Records drawn from a dataset

--------------------------------

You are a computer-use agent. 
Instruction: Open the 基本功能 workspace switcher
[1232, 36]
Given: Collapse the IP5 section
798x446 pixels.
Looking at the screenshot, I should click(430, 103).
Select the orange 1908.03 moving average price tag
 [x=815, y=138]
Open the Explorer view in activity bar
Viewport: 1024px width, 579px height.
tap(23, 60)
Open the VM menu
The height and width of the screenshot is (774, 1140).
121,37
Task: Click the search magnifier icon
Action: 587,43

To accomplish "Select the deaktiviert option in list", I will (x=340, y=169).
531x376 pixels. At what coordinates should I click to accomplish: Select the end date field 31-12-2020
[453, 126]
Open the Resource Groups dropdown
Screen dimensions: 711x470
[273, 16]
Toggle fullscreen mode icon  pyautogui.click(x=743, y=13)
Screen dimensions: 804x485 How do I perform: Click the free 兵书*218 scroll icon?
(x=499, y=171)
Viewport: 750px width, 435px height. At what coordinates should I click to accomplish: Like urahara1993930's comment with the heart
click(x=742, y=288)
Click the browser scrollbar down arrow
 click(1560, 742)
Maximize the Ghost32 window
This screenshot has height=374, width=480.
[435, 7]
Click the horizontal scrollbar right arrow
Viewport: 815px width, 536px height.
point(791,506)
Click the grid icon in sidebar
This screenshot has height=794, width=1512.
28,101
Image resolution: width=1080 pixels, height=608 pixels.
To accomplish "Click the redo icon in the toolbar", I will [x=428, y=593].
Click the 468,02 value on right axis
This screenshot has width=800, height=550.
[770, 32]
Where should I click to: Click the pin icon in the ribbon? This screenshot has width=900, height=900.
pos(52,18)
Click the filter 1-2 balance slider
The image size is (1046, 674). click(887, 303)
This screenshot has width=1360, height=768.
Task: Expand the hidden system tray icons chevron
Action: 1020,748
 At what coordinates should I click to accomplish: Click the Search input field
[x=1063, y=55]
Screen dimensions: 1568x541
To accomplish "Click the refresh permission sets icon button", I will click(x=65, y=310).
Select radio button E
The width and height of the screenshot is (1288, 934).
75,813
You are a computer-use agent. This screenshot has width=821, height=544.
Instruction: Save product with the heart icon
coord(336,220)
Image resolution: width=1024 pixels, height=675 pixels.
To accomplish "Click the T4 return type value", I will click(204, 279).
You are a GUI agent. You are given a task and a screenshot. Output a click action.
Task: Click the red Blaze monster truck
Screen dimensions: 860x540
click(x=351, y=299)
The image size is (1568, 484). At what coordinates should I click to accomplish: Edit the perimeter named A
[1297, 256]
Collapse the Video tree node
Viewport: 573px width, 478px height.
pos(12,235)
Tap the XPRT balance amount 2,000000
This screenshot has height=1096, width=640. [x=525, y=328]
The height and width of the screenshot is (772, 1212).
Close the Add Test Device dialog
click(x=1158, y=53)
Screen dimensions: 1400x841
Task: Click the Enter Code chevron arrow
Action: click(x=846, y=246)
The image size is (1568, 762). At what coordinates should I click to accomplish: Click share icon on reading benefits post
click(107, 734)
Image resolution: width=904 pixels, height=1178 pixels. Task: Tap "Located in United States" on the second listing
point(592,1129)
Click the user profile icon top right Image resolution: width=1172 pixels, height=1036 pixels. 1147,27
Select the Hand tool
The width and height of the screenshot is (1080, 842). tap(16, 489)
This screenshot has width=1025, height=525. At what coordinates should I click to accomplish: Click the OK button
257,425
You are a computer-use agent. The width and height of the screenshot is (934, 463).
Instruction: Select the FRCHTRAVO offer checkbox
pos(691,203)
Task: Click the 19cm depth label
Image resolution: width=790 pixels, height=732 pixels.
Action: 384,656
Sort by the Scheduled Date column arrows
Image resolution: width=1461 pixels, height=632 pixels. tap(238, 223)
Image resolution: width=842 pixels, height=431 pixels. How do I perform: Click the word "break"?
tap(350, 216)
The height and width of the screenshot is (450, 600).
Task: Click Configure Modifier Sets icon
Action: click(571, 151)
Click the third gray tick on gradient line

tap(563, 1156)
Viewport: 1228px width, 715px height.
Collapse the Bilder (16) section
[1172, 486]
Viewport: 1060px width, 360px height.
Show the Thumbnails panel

--------------------------------

> _WHAT TO DO_
The reply is a bare number, the count of lines in these entries that hold the word "agent".

> _EXPECTED OUTPUT_
4